**SET PROBLEM A**.
From the listing below, select each line that contains the string "screenshot" and copy those lines.

**EXCERPTED PASSAGE**.
--
After collecting the required data, we visualized the spreadsheets with the help of the
DensityDesign Team using the
RawGraphs software (figure 3). We have chosen to integrate both the permissions and SDK Types into a single alluvial diagram. In this way, one can immediately see how one CMA is connected to the different permissions and the SDK Types. The diagram is color-coded per CMA, to create unity on both sides of the visualisation. The permissions and SDK Types are ranked according to their total count of appearances.
Stage II: the Fitbit ecosystem
To gain a better understanding of the Fitbit ecosystem, we have analyzed the permissions specific to the ecosystem, the Fitbit APIs open to developers and sensors used by Fitbit wristbands and thus the infrastructure(s) behind this specific fitness-tracker. With infrastructure we mean various software solutions which enable the communication between the app, the phone and the wearable using Fitbit as a case study. Our method of this stage can be found in figure 2.
--
**DATA SHOWN**.
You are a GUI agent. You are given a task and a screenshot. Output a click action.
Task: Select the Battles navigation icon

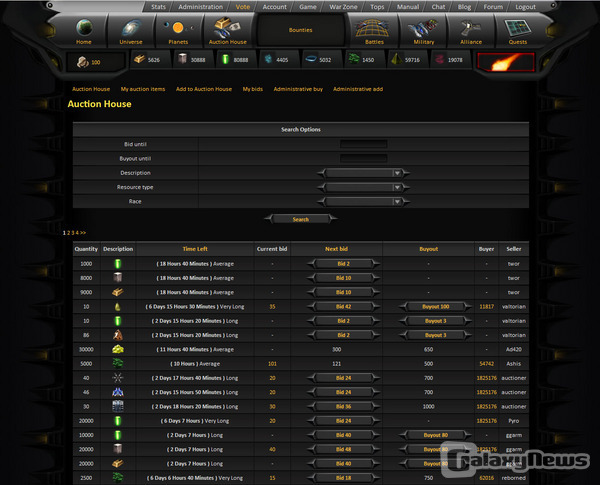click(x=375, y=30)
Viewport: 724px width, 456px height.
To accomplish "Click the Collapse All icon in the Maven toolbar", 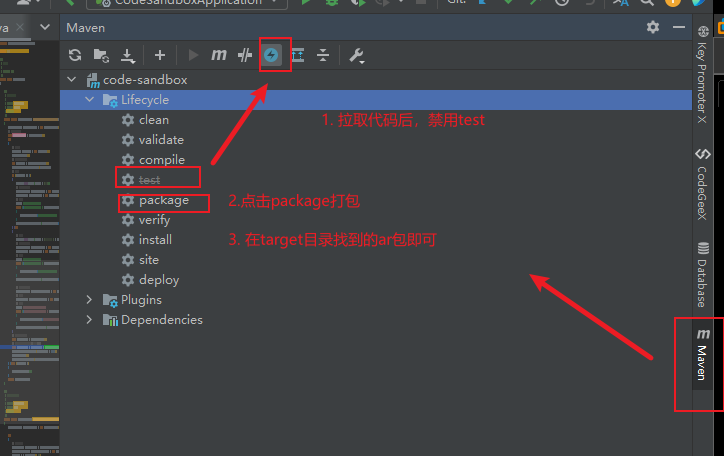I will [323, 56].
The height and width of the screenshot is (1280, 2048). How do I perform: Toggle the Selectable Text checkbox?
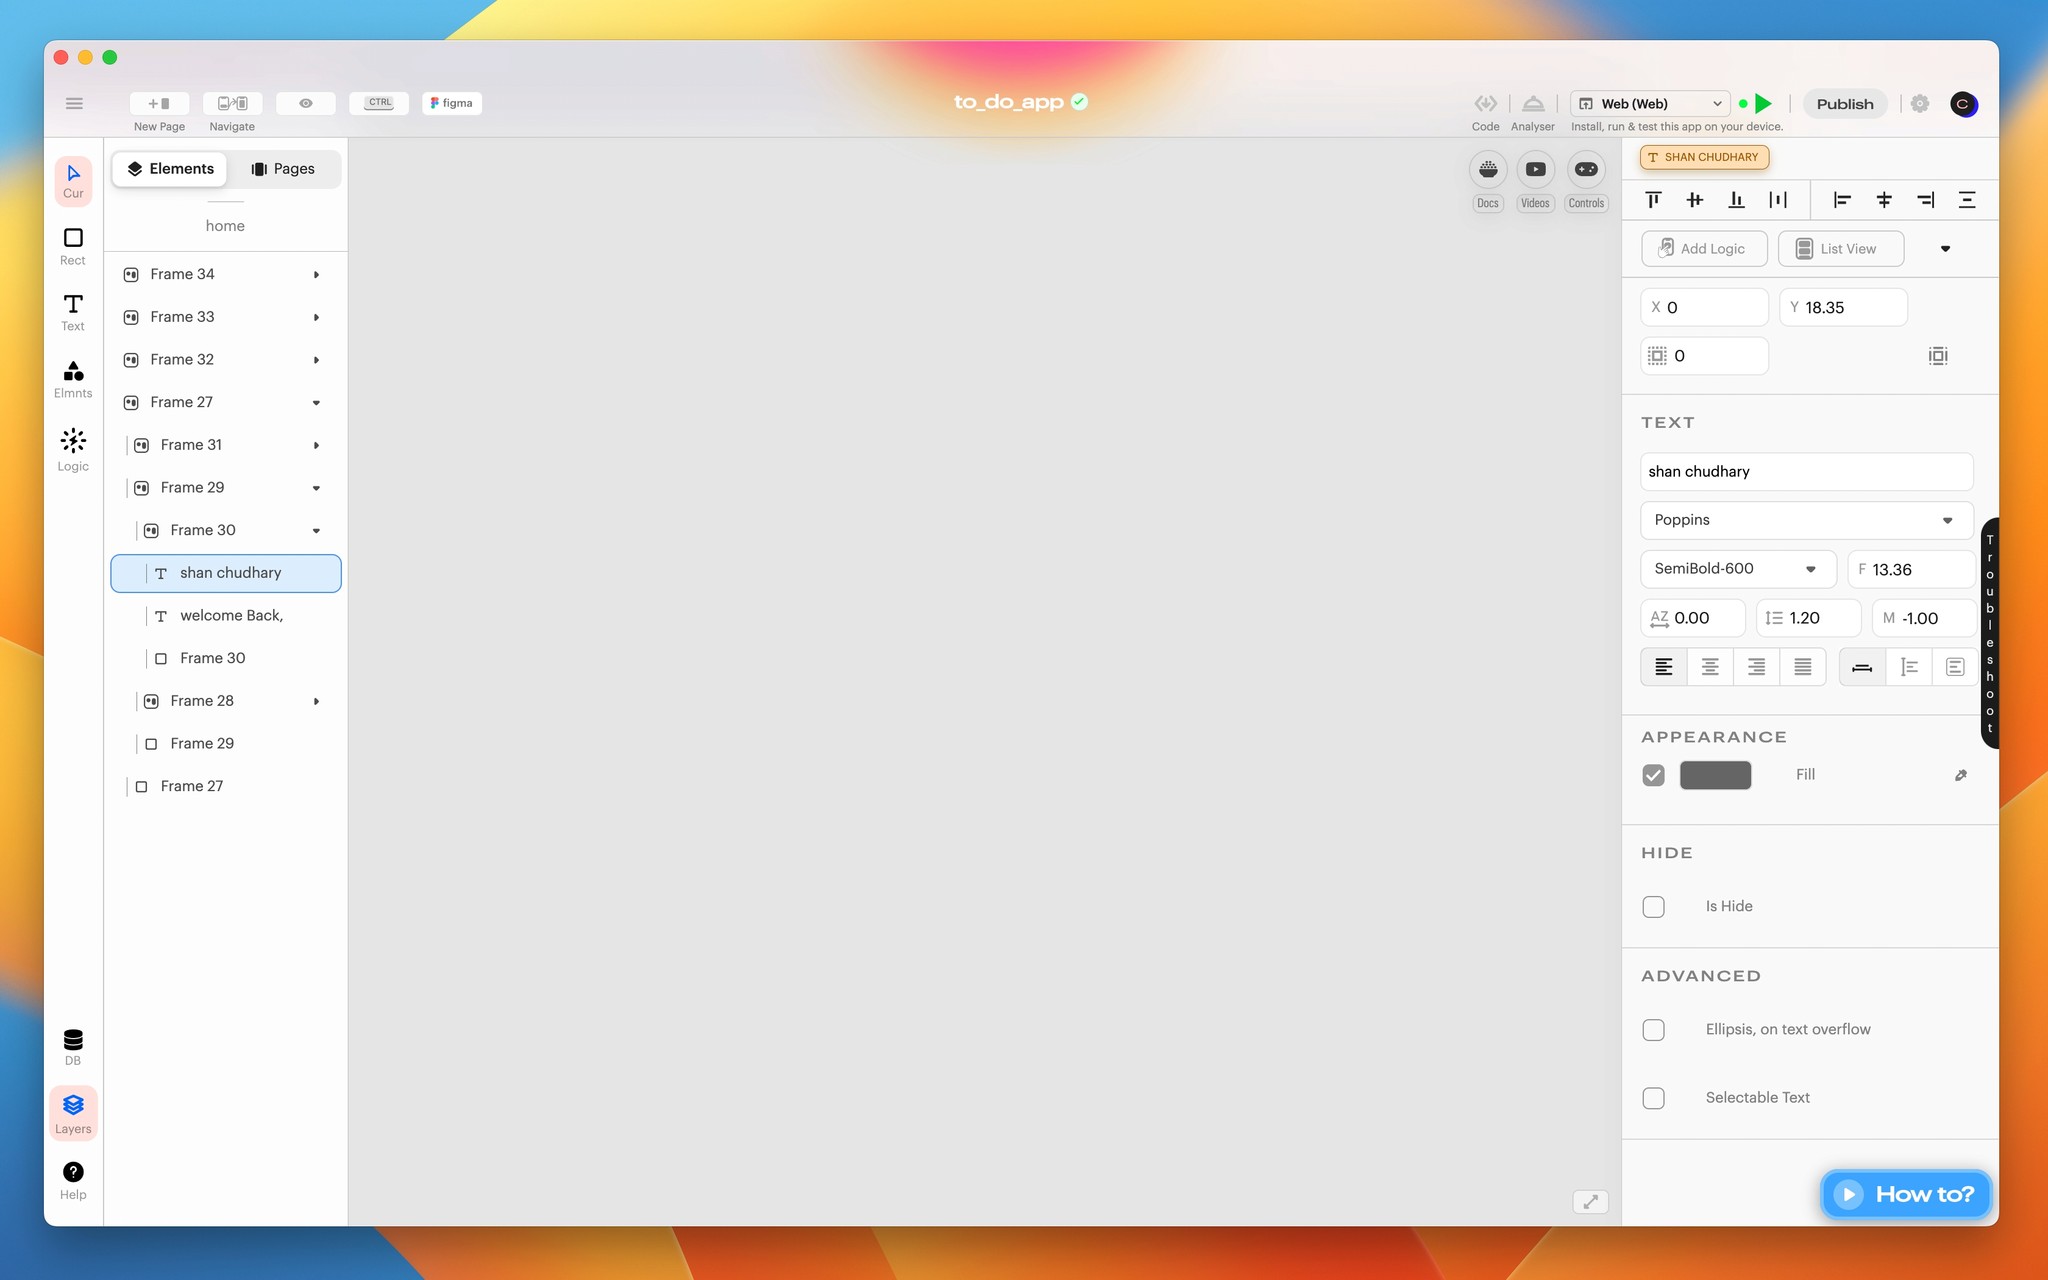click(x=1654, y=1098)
--
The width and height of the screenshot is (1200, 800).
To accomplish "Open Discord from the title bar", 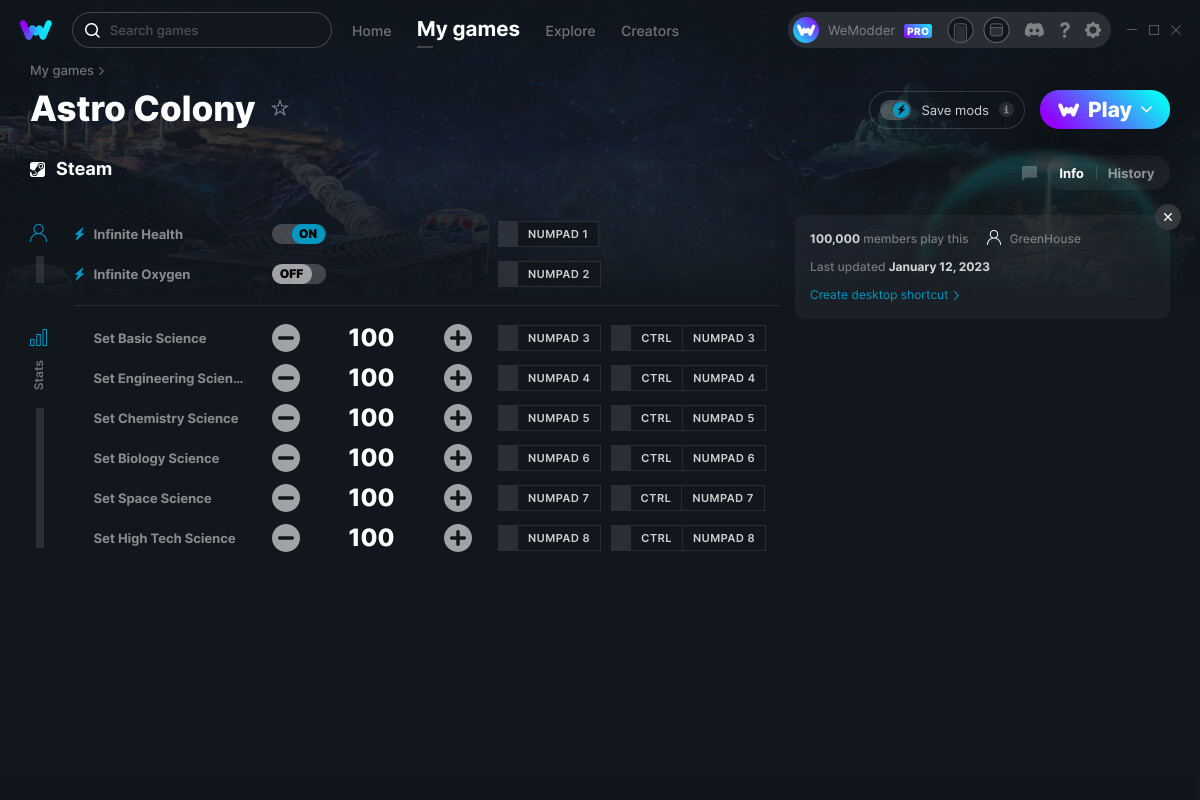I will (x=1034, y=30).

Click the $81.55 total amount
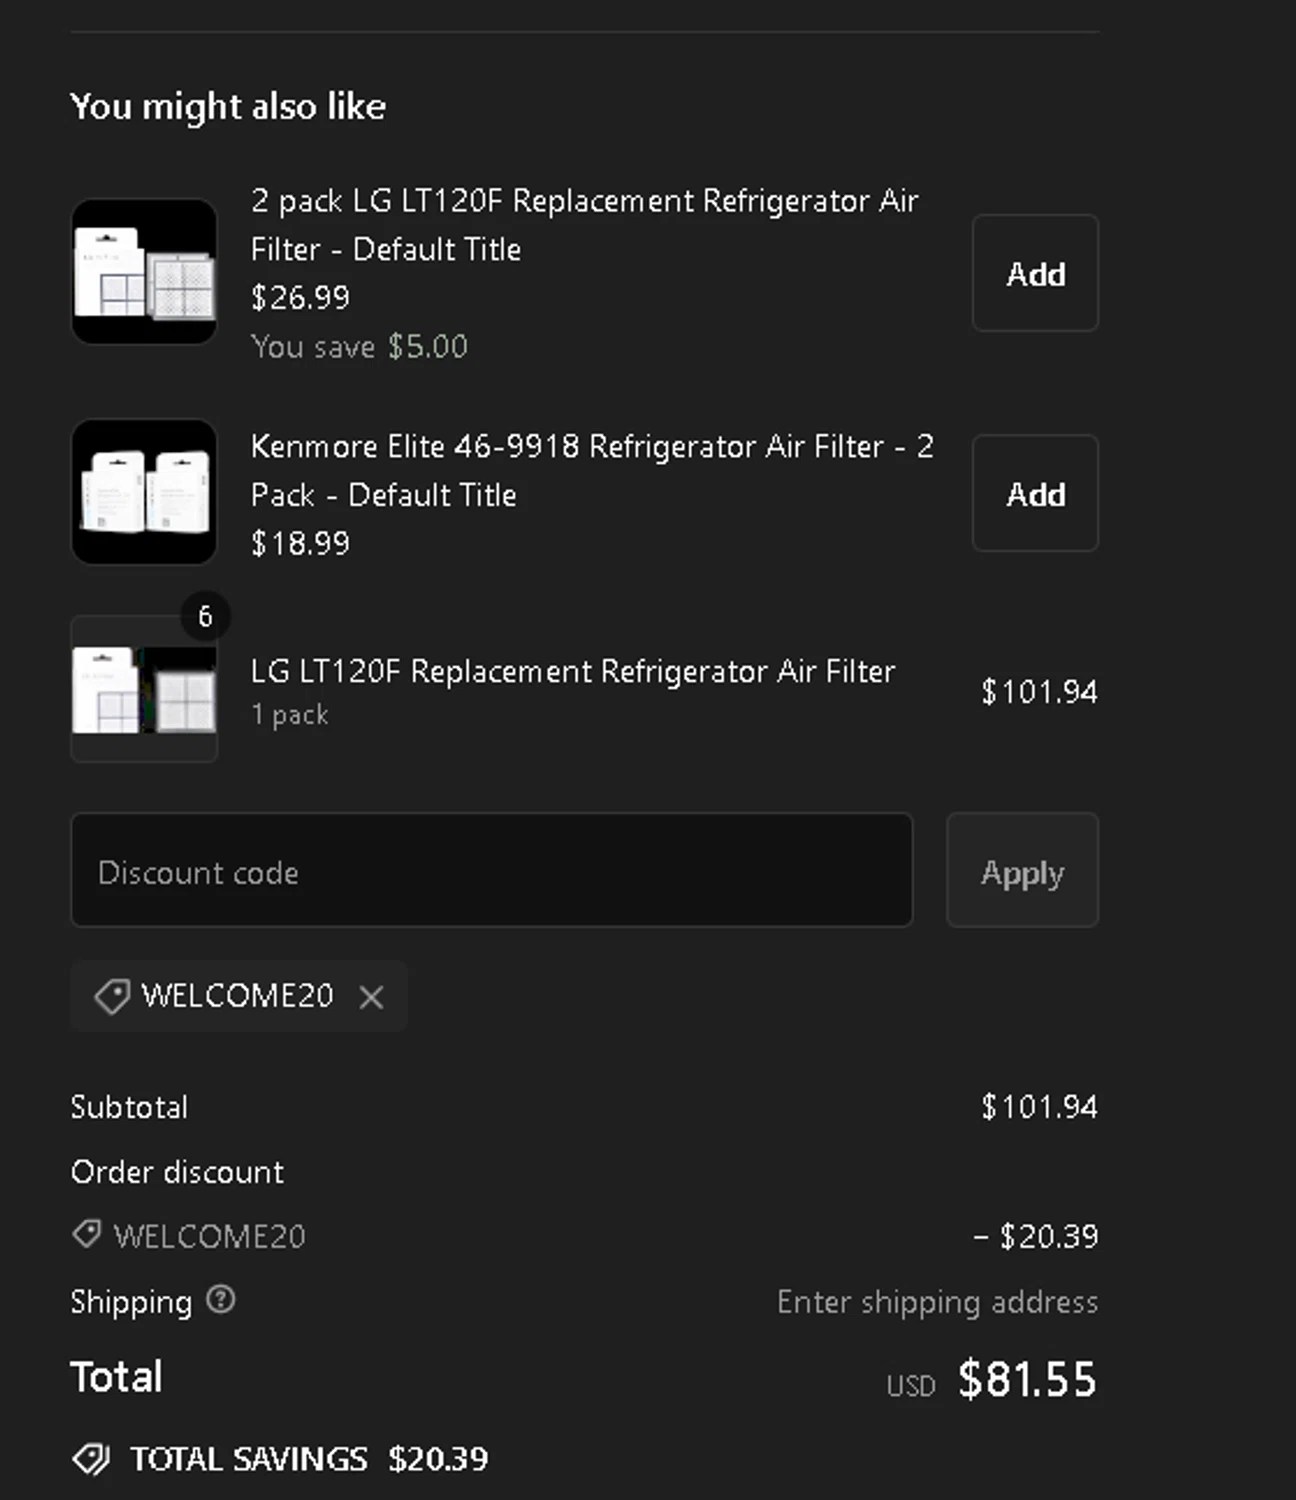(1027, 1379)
--
**SET PROBLEM B**.
Alter the passage on the Fitbit study, starting at "Stage II: the" and ending at "in figure 2.", replacing "wristbands" with "trackers".

**TASK ANSWER A**.
You are a GUI agent. You are given a task and a screenshot. Output a click action.
The height and width of the screenshot is (1280, 2048). How do I perform: Toggle the Selectable Text checkbox?
The width and height of the screenshot is (1200, 800).

**TASK ANSWER B**.
Stage II: the Fitbit ecosystem
To gain a better understanding of the Fitbit ecosystem, we have analyzed the permissions specific to the ecosystem, the Fitbit APIs open to developers and sensors used by Fitbit trackers and thus the infrastructure(s) behind this specific fitness-tracker. With infrastructure we mean various software solutions which enable the communication between the app, the phone and the wearable using Fitbit as a case study. Our method of this stage can be found in figure 2.